State Rep. Rick Hansen has asked the state's legislative auditor to investigate how Minnesota's pollution regulator handled a key water quality permit for PolyMet Mining's proposed copper mine.
Hansen, a DFLer from South St. Paul, chairs the Legislative Audit Commission as well as the House's Environment and Natural Resources Finance Division.
The allegations about how the Minnesota Pollution Control Agency handled the permit requires "an independent, nonpartisan, third-party investigation into the agency to ensure the public's trust in our state's ability to protect water quality and the environment," he said Monday.
Hansen's statement said the legislative auditor will start up the review immediately.
The Office of the Legislative Auditor is an influential watchdog with broad authority to audit and evaluate a range of entities, including state government agencies, and investigate allegations of wrongdoing or misuse of resources.
Its auditor, Jim Nobles, could not immediately be reached for comment.
Via e-mail, MPCA spokesman Darin Broton said MPCA Commissioner Laura Bishop "supports a more transparent permitting process and is working with the office of legislative auditor to meet its request."
The development follows revelations last week, via a leaked e-mail, that a then-MPCA assistant commissioner asked her counterparts at the U.S. Environmental Protection Agency (EPA) not to file their written comments on PolyMet's water quality permit during Minnesota's public comment period.

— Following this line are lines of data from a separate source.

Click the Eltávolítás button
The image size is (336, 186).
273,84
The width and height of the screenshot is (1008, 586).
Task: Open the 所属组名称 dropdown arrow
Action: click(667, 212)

This had the effect of keeping the federal regulators' considerable criticisms of the permit out of the public record.
The MPCA issued the permit last December.
The e-mail was dated March 13 of last year and was written by Shannon Lotthammer to EPA Region 5 Chief of Staff Kurt Thiede. It was released last week by the union representing career employees of the EPA Region 5 office in Chicago, which oversees Minnesota's enforcement of federal pollution laws.
The EPA's Office of Inspector General has also opened its own investigation.
The EPA has said that its actions were consistent with the federal Clean Water Act. It has also said that its agreement with the MPCA, which governs the process, doesn't require it to submit its comments in writing.